19. The Add Health measure of language proficiency focuses on frequency of using a non-English language.
20. I also remeasured education using a series of dichotomous variables that indicate one's highest level of educational achievement (some high school, a high school diploma or the equivalent, some college, and a college degree or greater). Output with these measures is included in the appendix. In keeping with the linked ACS-MSIS data, I also included a measure of whether respondents identified as Latino. Unfortunately, I could not control for union membership, as I did with the linked ACS-MSIS data, given that wave 3 of the Add Health data did not include this measure.
21. I omitted the variable measuring recipients sixty-five or more years of age, given that the Add Health sample was limited to respondents eighteen to twenty-eight years of age. Moreover, because the sample was already limited to persons with incomes under 200 percent of the federal poverty level, I did not include the measures of Medicaid expansiveness used in the ACS-MSIS model. Notably, when I respecified the Add Health model to include these additional state-level indicators, my substantive findings did not change.
22. It is not possible to include state indicators along with state-level predictors in classical regression; however, multilevel models allow the regression slope and the intercept to vary simultaneously by state (Gelman and Hill 2007: 246).
23. I also reanalyzed this model as a logistic regression with standard errors clustered at the state level; the results were consistent with my findings from the hierarchical model.

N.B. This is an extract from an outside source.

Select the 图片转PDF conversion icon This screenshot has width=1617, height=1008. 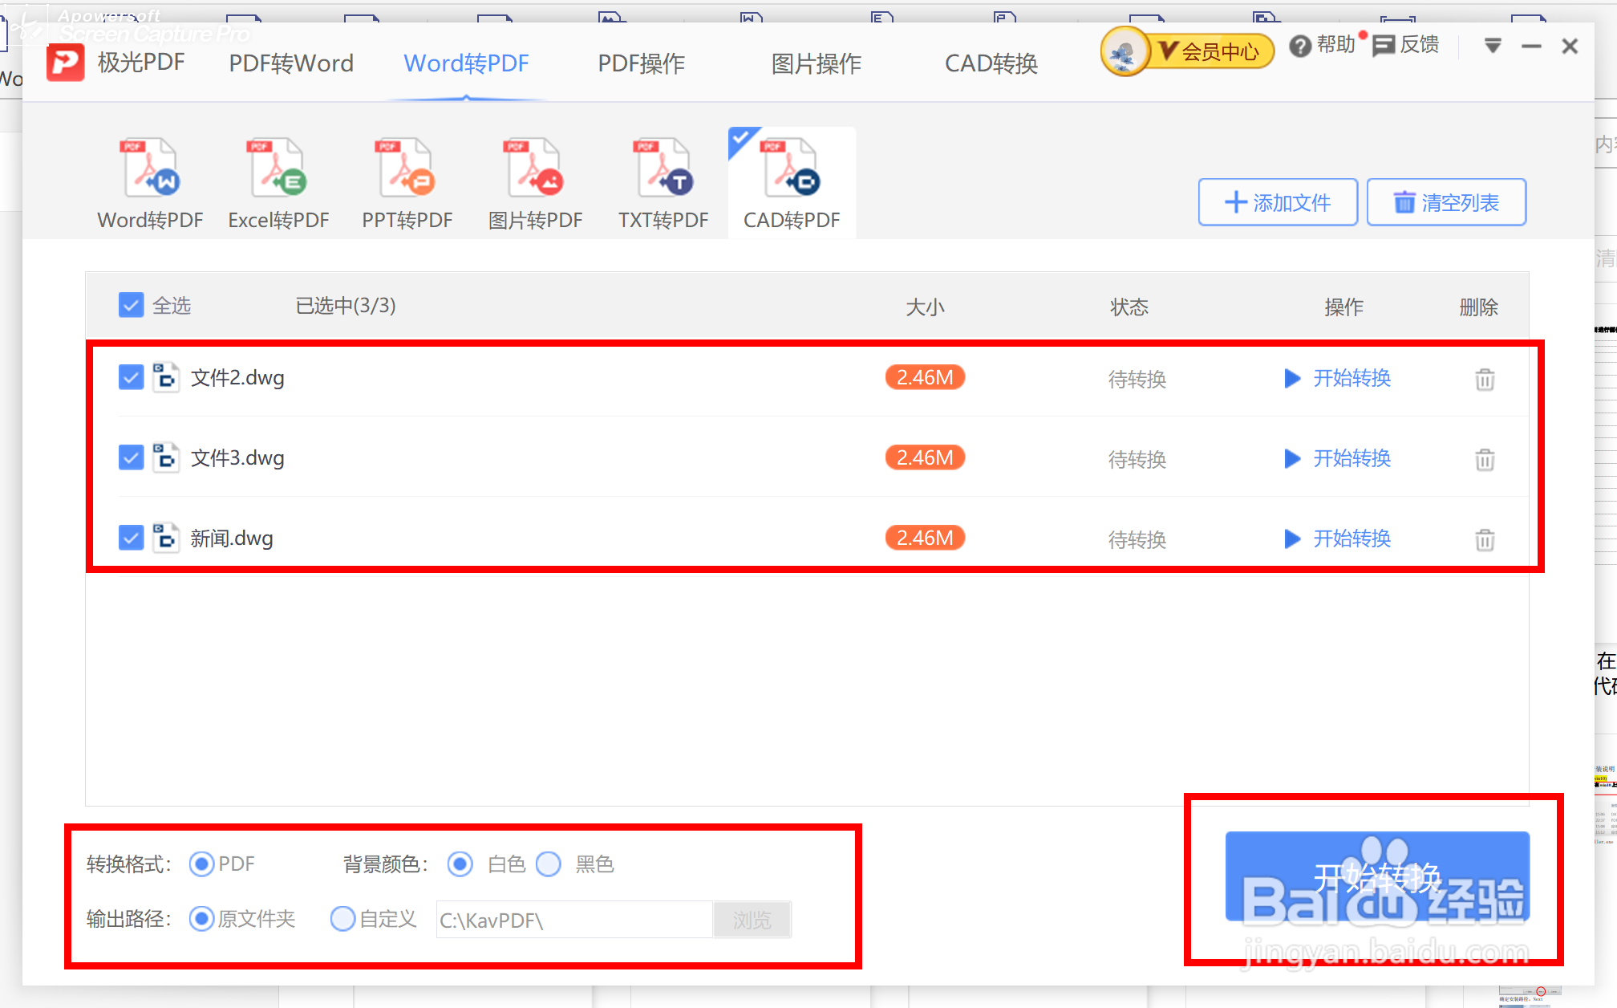pyautogui.click(x=535, y=169)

24. The research presented here also indicates that Medicaid recipients will be less likely to benefit from the boost in political participation that Medicaid enrollment can provide. Medicaid expansion under the Affordable Care Act has made the communities that benefit from this expansion more politically active (Clinton and Sances 2016). However, this public responsiveness is predicated on people's recognition of the role that Medicaid plays in their lives. The findings presented here suggest that these participatory benefits will be limited depending on each state's Medicaid MCO administrative arrangements.